● **Provided data**:
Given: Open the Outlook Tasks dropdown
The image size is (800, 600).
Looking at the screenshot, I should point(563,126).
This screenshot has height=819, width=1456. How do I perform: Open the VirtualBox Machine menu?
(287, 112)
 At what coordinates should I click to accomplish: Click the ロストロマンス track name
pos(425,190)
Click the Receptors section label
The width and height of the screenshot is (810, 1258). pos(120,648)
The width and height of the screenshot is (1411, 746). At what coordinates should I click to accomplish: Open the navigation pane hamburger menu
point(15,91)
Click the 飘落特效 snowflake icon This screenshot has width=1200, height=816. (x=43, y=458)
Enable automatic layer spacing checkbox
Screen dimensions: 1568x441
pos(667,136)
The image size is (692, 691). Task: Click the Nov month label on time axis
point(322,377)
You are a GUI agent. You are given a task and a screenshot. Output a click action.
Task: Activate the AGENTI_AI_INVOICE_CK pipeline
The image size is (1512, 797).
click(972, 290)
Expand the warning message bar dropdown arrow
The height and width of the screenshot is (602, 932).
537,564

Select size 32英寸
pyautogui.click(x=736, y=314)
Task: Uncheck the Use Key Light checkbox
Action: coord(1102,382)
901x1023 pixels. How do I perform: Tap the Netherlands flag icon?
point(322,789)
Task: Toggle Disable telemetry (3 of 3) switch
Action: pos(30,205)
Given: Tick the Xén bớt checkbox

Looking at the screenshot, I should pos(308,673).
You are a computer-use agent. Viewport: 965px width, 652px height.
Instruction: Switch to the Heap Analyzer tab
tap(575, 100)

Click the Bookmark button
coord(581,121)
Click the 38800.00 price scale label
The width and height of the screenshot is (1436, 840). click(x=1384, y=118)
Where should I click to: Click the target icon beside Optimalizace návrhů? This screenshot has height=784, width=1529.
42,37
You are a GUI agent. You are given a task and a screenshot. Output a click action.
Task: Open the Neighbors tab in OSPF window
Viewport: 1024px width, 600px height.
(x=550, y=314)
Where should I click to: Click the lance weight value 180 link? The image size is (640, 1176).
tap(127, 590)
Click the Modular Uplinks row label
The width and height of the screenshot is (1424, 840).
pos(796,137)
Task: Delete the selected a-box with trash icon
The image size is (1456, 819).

● **Exercise directions**: Repeat all of the records above line for line, without changing a single character.

● **Exercise response**:
Given: Open the Outlook Tasks dropdown
The image size is (800, 600).
Looking at the screenshot, I should point(563,126).
This screenshot has height=819, width=1456. How do I perform: Open the VirtualBox Machine menu?
(287, 112)
 At what coordinates should I click to accomplish: Click the ロストロマンス track name
pos(425,190)
Click the Receptors section label
The width and height of the screenshot is (810, 1258). pos(120,648)
The width and height of the screenshot is (1411, 746). At what coordinates should I click to accomplish: Open the navigation pane hamburger menu
point(15,91)
Click the 飘落特效 snowflake icon This screenshot has width=1200, height=816. (x=43, y=458)
Enable automatic layer spacing checkbox
Screen dimensions: 1568x441
pos(667,136)
The image size is (692, 691). Task: Click the Nov month label on time axis
point(322,377)
You are a GUI agent. You are given a task and a screenshot. Output a click action.
Task: Activate the AGENTI_AI_INVOICE_CK pipeline
The image size is (1512, 797).
click(972, 290)
Expand the warning message bar dropdown arrow
The height and width of the screenshot is (602, 932).
537,564

Select size 32英寸
pyautogui.click(x=736, y=314)
Task: Uncheck the Use Key Light checkbox
Action: coord(1102,382)
901x1023 pixels. How do I perform: Tap the Netherlands flag icon?
point(322,789)
Task: Toggle Disable telemetry (3 of 3) switch
Action: pos(30,205)
Given: Tick the Xén bớt checkbox

Looking at the screenshot, I should pos(308,673).
You are a computer-use agent. Viewport: 965px width, 652px height.
Instruction: Switch to the Heap Analyzer tab
tap(575, 100)

Click the Bookmark button
coord(581,121)
Click the 38800.00 price scale label
The width and height of the screenshot is (1436, 840). click(x=1384, y=118)
Where should I click to: Click the target icon beside Optimalizace návrhů? This screenshot has height=784, width=1529.
42,37
You are a GUI agent. You are given a task and a screenshot. Output a click action.
Task: Open the Neighbors tab in OSPF window
Viewport: 1024px width, 600px height.
(x=550, y=314)
Where should I click to: Click the lance weight value 180 link? The image size is (640, 1176).
tap(127, 590)
Click the Modular Uplinks row label
The width and height of the screenshot is (1424, 840).
pos(796,137)
Task: Delete the selected a-box with trash icon
The image size is (1456, 819).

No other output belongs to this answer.